(Excerpts from a dataset)

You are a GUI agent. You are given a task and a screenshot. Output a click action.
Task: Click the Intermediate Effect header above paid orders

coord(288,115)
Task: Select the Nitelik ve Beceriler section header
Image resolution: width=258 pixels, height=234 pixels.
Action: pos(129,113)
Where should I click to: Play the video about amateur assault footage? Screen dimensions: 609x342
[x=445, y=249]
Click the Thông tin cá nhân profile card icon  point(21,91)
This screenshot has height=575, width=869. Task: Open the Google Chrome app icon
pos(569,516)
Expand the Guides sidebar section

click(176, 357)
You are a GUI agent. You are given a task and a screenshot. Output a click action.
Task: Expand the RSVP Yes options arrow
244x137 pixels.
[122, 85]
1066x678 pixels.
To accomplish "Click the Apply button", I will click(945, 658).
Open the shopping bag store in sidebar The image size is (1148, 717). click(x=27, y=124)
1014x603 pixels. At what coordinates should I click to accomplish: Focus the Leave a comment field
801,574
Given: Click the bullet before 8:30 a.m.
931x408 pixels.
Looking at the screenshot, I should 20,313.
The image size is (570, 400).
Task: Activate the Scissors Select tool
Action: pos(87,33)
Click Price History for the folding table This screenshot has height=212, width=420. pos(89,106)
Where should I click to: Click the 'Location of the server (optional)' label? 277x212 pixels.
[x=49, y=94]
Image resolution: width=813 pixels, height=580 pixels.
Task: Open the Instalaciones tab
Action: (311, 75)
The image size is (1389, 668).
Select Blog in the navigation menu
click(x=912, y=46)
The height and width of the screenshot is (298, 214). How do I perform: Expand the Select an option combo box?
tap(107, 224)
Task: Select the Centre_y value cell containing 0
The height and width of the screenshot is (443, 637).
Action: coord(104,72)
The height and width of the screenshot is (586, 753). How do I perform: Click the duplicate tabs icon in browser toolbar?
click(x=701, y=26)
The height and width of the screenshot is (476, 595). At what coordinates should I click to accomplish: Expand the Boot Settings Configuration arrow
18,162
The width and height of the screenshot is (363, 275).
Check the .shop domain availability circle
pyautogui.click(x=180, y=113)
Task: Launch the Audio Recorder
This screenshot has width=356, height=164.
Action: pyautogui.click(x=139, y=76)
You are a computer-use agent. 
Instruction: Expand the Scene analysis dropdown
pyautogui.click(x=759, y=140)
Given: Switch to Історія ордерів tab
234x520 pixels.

WORK TO COMPLETE:
Your task is to output all of the data above word for word.

RESPONSE AREA:
You are a GUI agent. You are given a task and a screenshot. Output a click action.
Task: Click the Intermediate Effect header above paid orders

coord(288,115)
Task: Select the Nitelik ve Beceriler section header
Image resolution: width=258 pixels, height=234 pixels.
Action: pos(129,113)
Where should I click to: Play the video about amateur assault footage? Screen dimensions: 609x342
[x=445, y=249]
Click the Thông tin cá nhân profile card icon  point(21,91)
This screenshot has height=575, width=869. Task: Open the Google Chrome app icon
pos(569,516)
Expand the Guides sidebar section

click(176, 357)
You are a GUI agent. You are given a task and a screenshot. Output a click action.
Task: Expand the RSVP Yes options arrow
244x137 pixels.
[122, 85]
1066x678 pixels.
To accomplish "Click the Apply button", I will click(945, 658).
Open the shopping bag store in sidebar The image size is (1148, 717). click(x=27, y=124)
1014x603 pixels. At what coordinates should I click to accomplish: Focus the Leave a comment field
801,574
Given: Click the bullet before 8:30 a.m.
931x408 pixels.
Looking at the screenshot, I should 20,313.
The image size is (570, 400).
Task: Activate the Scissors Select tool
Action: pos(87,33)
Click Price History for the folding table This screenshot has height=212, width=420. pos(89,106)
Where should I click to: Click the 'Location of the server (optional)' label? 277x212 pixels.
[x=49, y=94]
Image resolution: width=813 pixels, height=580 pixels.
Task: Open the Instalaciones tab
Action: (311, 75)
The image size is (1389, 668).
Select Blog in the navigation menu
click(x=912, y=46)
The height and width of the screenshot is (298, 214). How do I perform: Expand the Select an option combo box?
tap(107, 224)
Task: Select the Centre_y value cell containing 0
The height and width of the screenshot is (443, 637).
Action: coord(104,72)
The height and width of the screenshot is (586, 753). How do I perform: Click the duplicate tabs icon in browser toolbar?
click(x=701, y=26)
The height and width of the screenshot is (476, 595). At what coordinates should I click to accomplish: Expand the Boot Settings Configuration arrow
18,162
The width and height of the screenshot is (363, 275).
Check the .shop domain availability circle
pyautogui.click(x=180, y=113)
Task: Launch the Audio Recorder
This screenshot has width=356, height=164.
Action: pyautogui.click(x=139, y=76)
You are a computer-use agent. 
Instruction: Expand the Scene analysis dropdown
pyautogui.click(x=759, y=140)
Given: Switch to Історія ордерів tab
234x520 pixels.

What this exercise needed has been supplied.